◆ WHAT NEEDS TO BE DONE: Could you copy exactly the lines from the one containing "This screenshot has height=377, width=670." through the last line of the records below, and nothing else?

◆ SOURCE RECORDS:
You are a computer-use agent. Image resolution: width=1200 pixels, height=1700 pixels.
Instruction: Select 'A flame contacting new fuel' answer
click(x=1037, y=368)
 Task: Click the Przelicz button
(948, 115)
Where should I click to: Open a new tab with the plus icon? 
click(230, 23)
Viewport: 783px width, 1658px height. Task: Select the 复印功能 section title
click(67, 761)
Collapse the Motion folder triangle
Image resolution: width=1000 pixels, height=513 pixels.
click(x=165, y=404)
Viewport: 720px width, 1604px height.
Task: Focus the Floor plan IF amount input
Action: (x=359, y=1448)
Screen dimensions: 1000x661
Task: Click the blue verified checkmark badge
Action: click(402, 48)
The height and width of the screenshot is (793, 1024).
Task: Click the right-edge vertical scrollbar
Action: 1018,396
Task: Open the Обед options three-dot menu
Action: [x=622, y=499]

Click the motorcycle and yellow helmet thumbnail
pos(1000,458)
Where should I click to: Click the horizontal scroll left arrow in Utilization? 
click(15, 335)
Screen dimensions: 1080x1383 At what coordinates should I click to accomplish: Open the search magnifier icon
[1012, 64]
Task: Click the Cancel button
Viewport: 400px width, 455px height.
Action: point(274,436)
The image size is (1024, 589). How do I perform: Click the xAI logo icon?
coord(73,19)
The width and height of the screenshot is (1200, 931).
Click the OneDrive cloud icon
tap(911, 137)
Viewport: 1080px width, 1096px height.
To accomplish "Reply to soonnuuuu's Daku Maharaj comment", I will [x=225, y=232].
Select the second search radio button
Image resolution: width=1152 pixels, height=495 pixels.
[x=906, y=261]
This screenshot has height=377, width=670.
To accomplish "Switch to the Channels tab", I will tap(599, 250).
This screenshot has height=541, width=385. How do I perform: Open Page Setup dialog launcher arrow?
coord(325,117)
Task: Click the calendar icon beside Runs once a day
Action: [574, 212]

◆ OUTPUT OF THE EXERCISE:
This screenshot has height=377, width=670.
To accomplish "Switch to the Channels tab", I will tap(599, 250).
This screenshot has height=541, width=385. How do I perform: Open Page Setup dialog launcher arrow?
coord(325,117)
Task: Click the calendar icon beside Runs once a day
Action: [574, 212]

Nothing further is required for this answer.